» SOURCE EXTRACT:
• • •
LinkedIn Donates Dr. Elephant, MapR's Drill 1.6: Big Data Roundup

LinkedIn contributes new technology for monitoring and managing Hadoop and Spark, MapR announces Apache Drill 1.6, SAP and IBM take their relationship to the next level, and more in our Big Data Roundup for the week ending April 10, 2016.
8 Hot Software Skills To Keep Your Career On Track
8 Hot Software Skills To Keep Your Career On Track
(Click image for larger view and slideshow.)

This week in big data saw plenty of news on the artificial intelligence (AI) front, plus a new big data technology open source contribution from LinkedIn, updates from MapR, and a new partnership between a couple of giants -- IBM and SAP. Plus, Time magazine has created a new calculator from a public data set that lets you look at how your salary stacks up against others in your profession based on age and gender.

But let's start with LinkedIn, which has incubated much data science technology and talent, including data scientists that have gone on to companies like Salesforce, Jawbone, and Confluent (Apache Kafka). This week LinkedIn contributed another incubated technology to open source.

Dr. Elephant offers performance monitoring for Apache Hadoop and Apache Spark. The technology automates gathering and analyzing metrics for all the flows, providing information to help team members tune Hadoop and Spark to improve operations.
• • •
» PROVIDED DATA:
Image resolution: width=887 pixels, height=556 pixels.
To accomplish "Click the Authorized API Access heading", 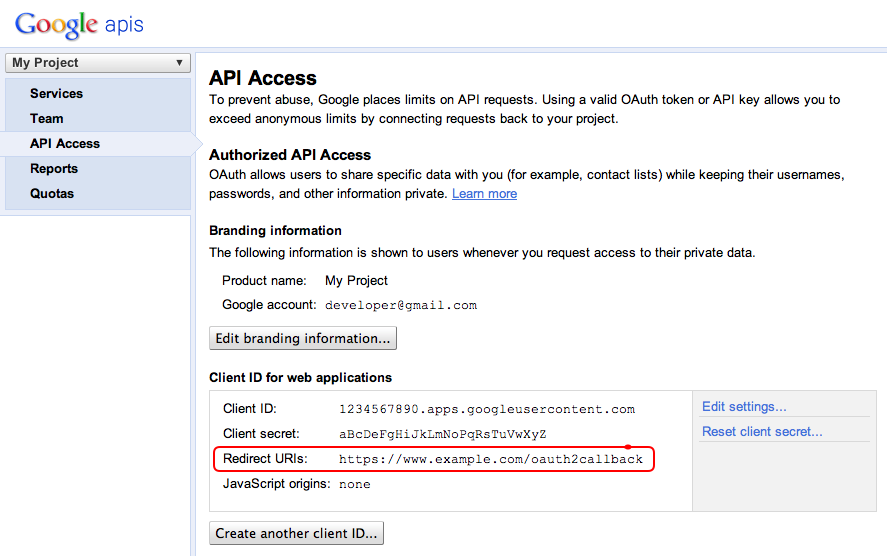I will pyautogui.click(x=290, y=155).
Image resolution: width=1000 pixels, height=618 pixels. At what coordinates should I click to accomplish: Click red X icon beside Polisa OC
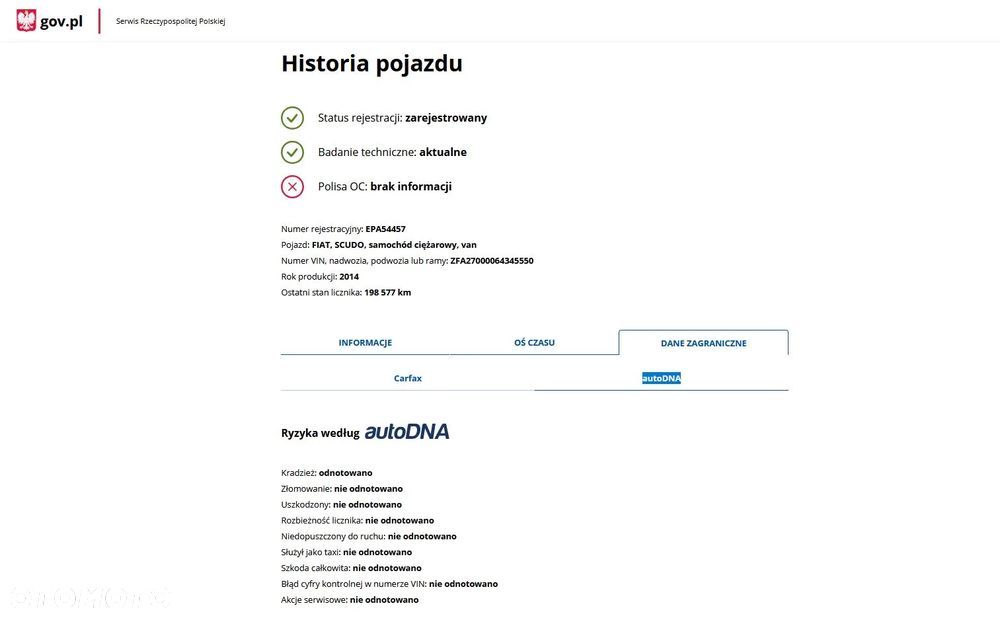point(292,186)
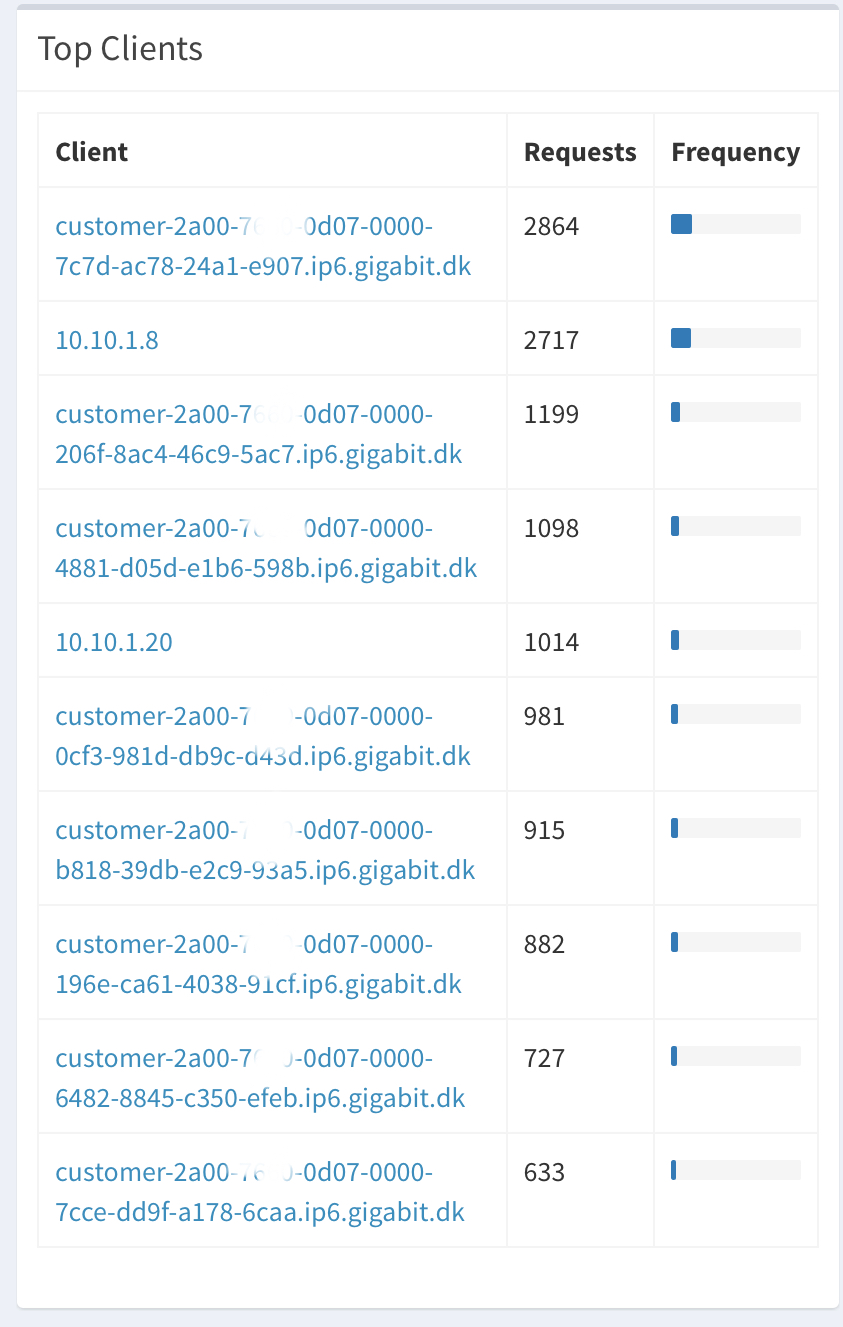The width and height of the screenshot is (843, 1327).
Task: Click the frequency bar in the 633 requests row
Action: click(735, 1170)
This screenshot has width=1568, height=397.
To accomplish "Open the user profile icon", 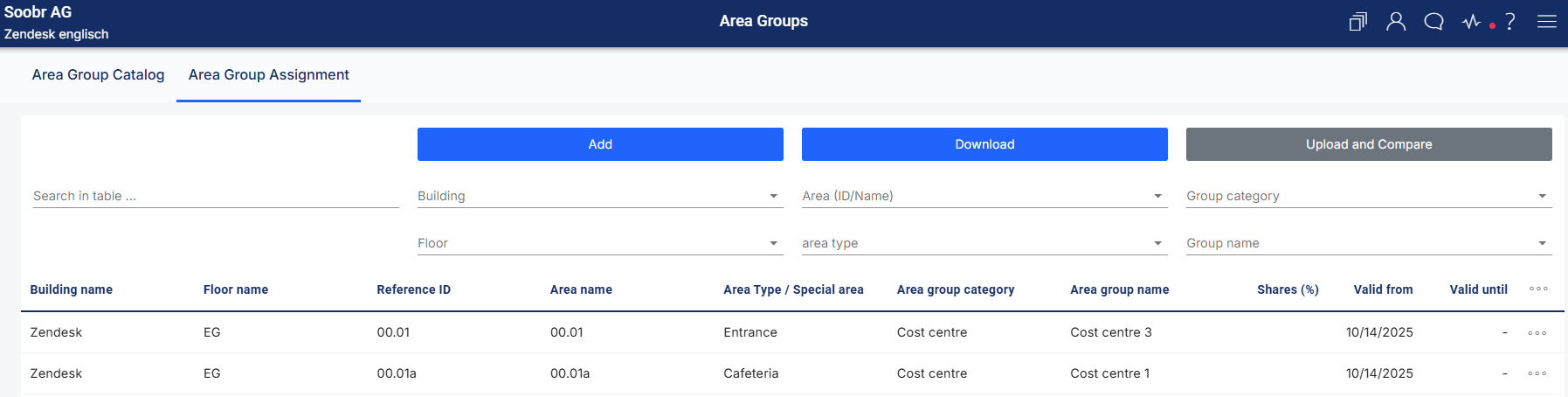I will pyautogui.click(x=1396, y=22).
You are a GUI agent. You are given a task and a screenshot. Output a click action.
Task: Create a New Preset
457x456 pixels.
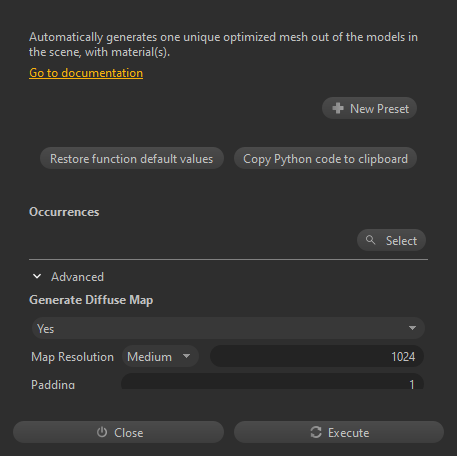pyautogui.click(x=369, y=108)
• • •
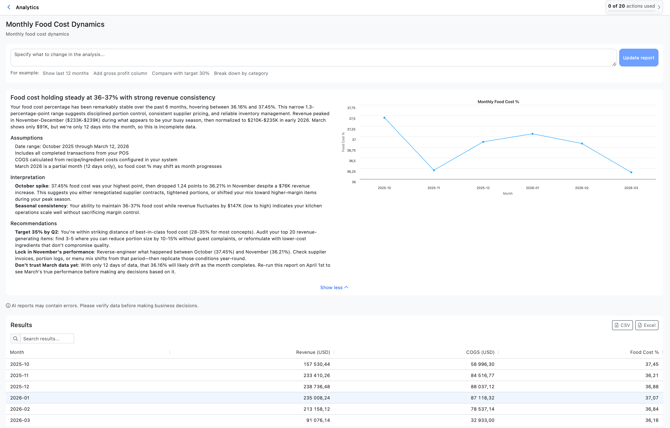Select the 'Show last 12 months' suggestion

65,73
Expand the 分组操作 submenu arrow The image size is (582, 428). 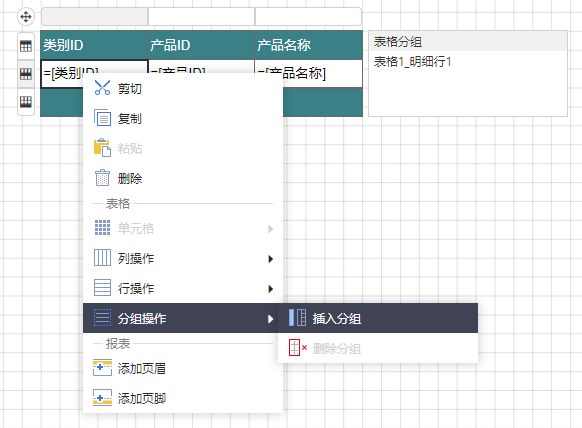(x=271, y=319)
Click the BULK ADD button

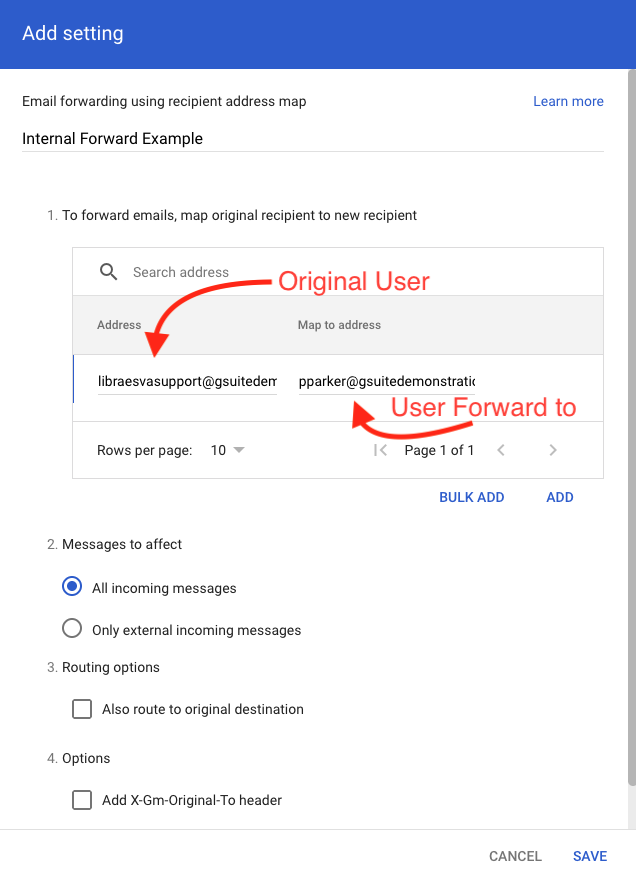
• • •
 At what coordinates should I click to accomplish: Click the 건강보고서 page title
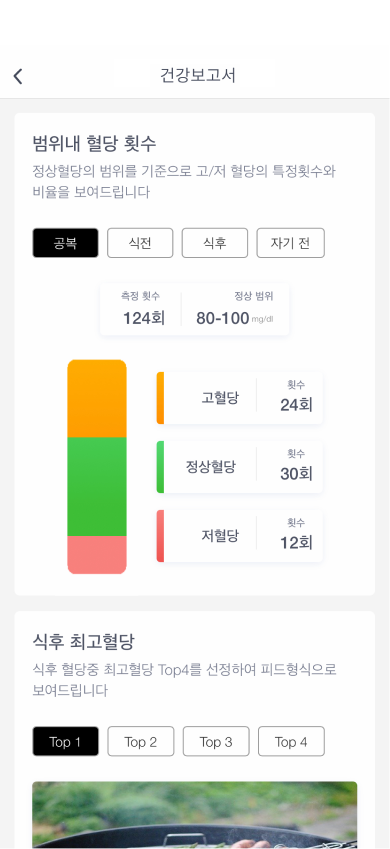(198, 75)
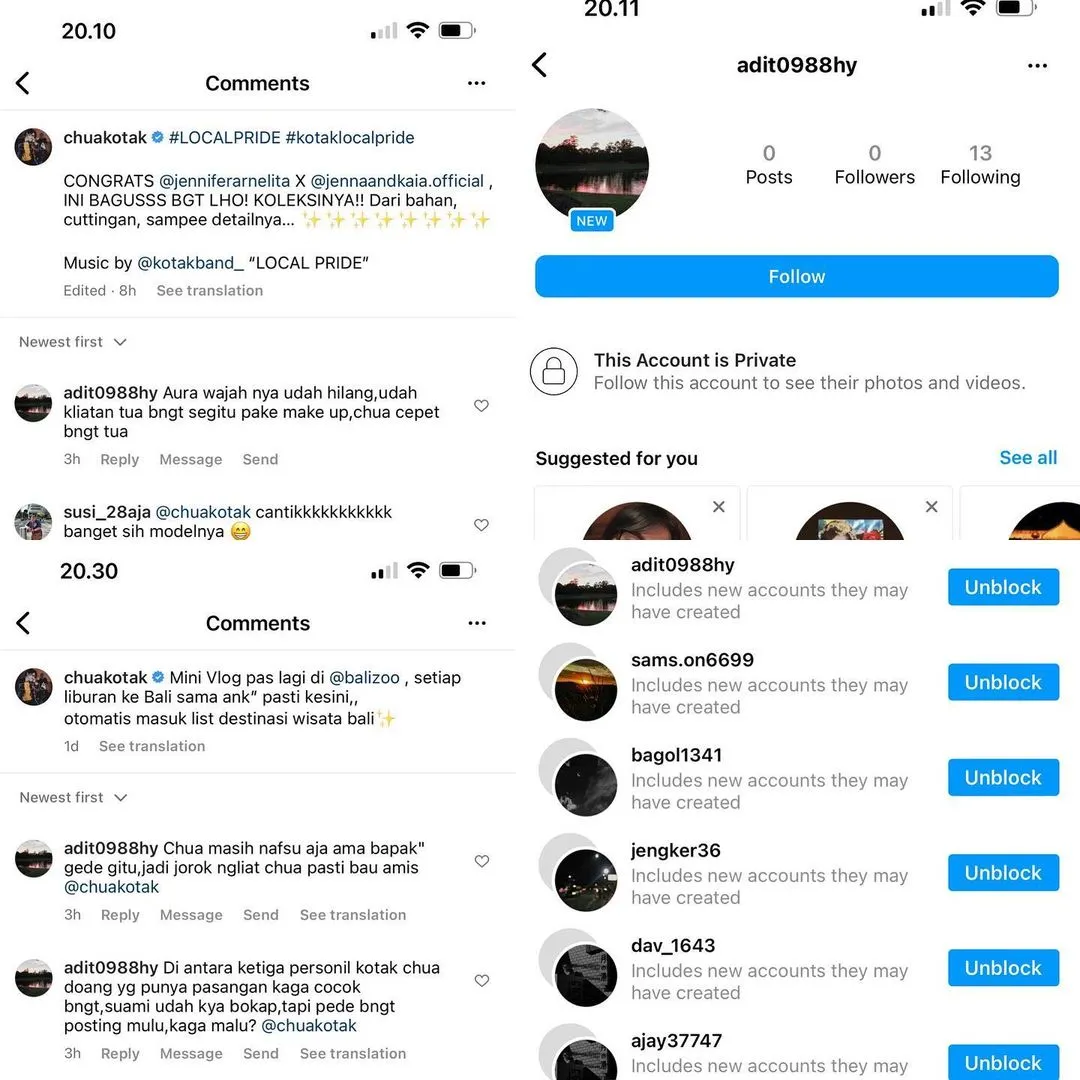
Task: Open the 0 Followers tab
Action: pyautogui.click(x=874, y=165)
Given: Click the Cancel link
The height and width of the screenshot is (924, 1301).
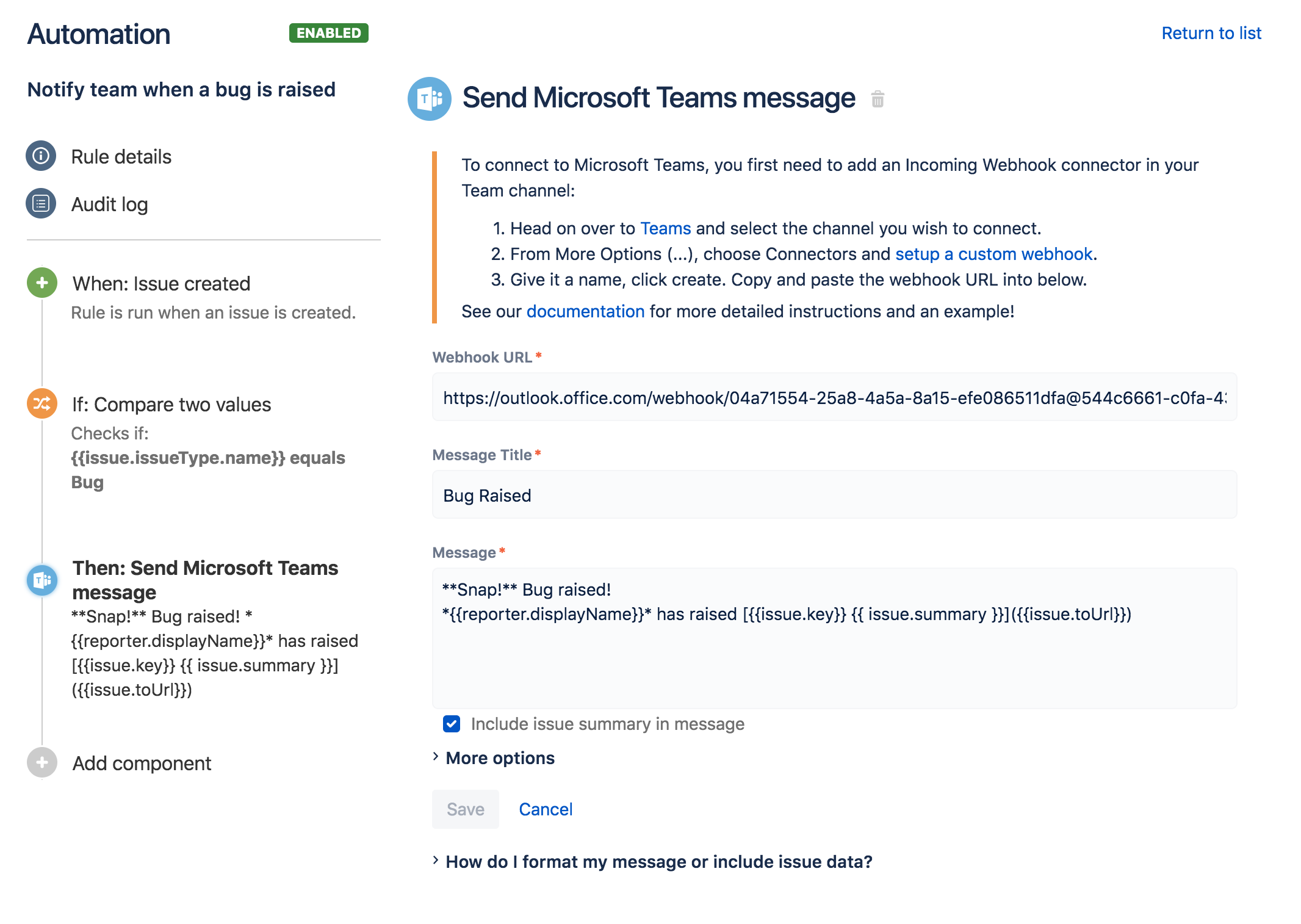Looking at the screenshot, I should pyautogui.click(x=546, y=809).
• • •
» WORK TO COMPLETE:
• 1. Rewrite the big data roundup starting at "But let's start" and ending at "to open source.", swapping "Jawbone" for "Fitbit".
• 2. Please translate this sentence from the big data roundup into Spanish: "Dr. Elephant offers performance monitoring for Apache Hadoop and Apache Spark."
Rely only on the big data roundup and ignore the data.

» SOLUTIONS PER TASK:
• 1.
But let's start with LinkedIn, which has incubated much data science technology and talent, including data scientists that have gone on to companies like Salesforce, Fitbit, and Confluent (Apache Kafka). This week LinkedIn contributed another incubated technology to open source.

• 2. Dr. Elephant ofrece monitoreo de rendimiento para Apache Hadoop y Apache Spark.